6. Mirror a bounded FTP directory while flattening the leading remote path segments in the local copy.

   $ wget --recursive --no-parent --no-host-directories --cut-dirs=1 \
     --directory-prefix=partner-feed-mirror \
     ftp://ftp.partner-feed.example.net/exports/
   --2026-03-29 09:40:29--  ftp://ftp.partner-feed.example.net/exports/
              => 'partner-feed-mirror/.listing'
   Connecting to ftp.partner-feed.example.net (ftp.partner-feed.example.net)|198.51.100.24|:21... connected.
   Logging in as svc_partner_feed_ro ... Logged in!
   ##### snipped #####
   Removed 'partner-feed-mirror/.listing'.
   --2026-03-29 09:40:29--  ftp://ftp.partner-feed.example.net/exports/settlement-2026-03-28.csv
              => 'partner-feed-mirror/settlement-2026-03-28.csv'
   ##### snipped #####
   --2026-03-29 09:40:29--  ftp://ftp.partner-feed.example.net/exports/nightly-ledger-2026-03-28.tar.gz
              => 'partner-feed-mirror/nightly-ledger-2026-03-28.tar.gz'
   ##### snipped #####
   --2026-03-29 09:40:34--  ftp://ftp.partner-feed.example.net/exports/archive/manifest-2026-03-28.txt
              => 'partner-feed-mirror/archive/manifest-2026-03-28.txt'
   ##### snipped #####
   FINISHED --2026-03-29 09:40:34--
   Total wall clock time: 4.90s
   Downloaded: 3 files, 50M in 4.80s (10.4 MB/s)

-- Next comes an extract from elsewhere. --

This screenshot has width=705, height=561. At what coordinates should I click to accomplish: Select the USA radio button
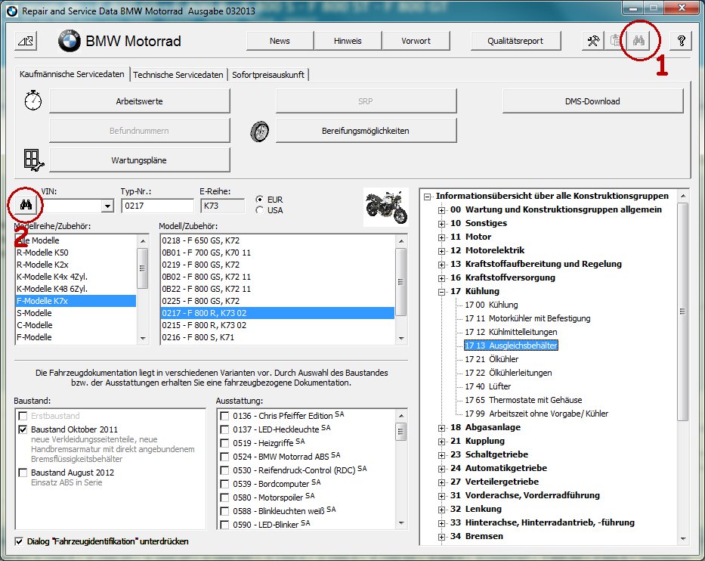pyautogui.click(x=261, y=210)
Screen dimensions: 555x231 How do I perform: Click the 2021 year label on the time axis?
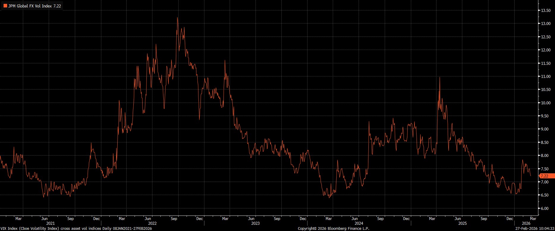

   --no-host-directories drops the host directory, and --cut-dirs=1 removes the leading /exports segment from the local tree.

   Related: How to switch passive and active FTP modes in wget

7. Verify the retrieved files before moving them into the next job stage.

   $ find ~/partner-feed-downloads -maxdepth 3 -type f | sort
   /home/user/partner-feed-downloads/nightly-ledger-2026-03-28.tar.gz
   /home/user/partner-feed-downloads/settlement-2026-03-28.csv
   /home/user/partner-feed-downloads/partner-feed-mirror/archive/manifest-2026-03-28.txt
   /home/user/partner-feed-downloads/partner-feed-mirror/nightly-ledger-2026-03-28.tar.gz
   /home/user/partner-feed-downloads/partner-feed-mirror/settlement-2026-03-28.csv

   Known files in known directories are the fastest confirmation that authentication, path selection, and recursion behaved as expected.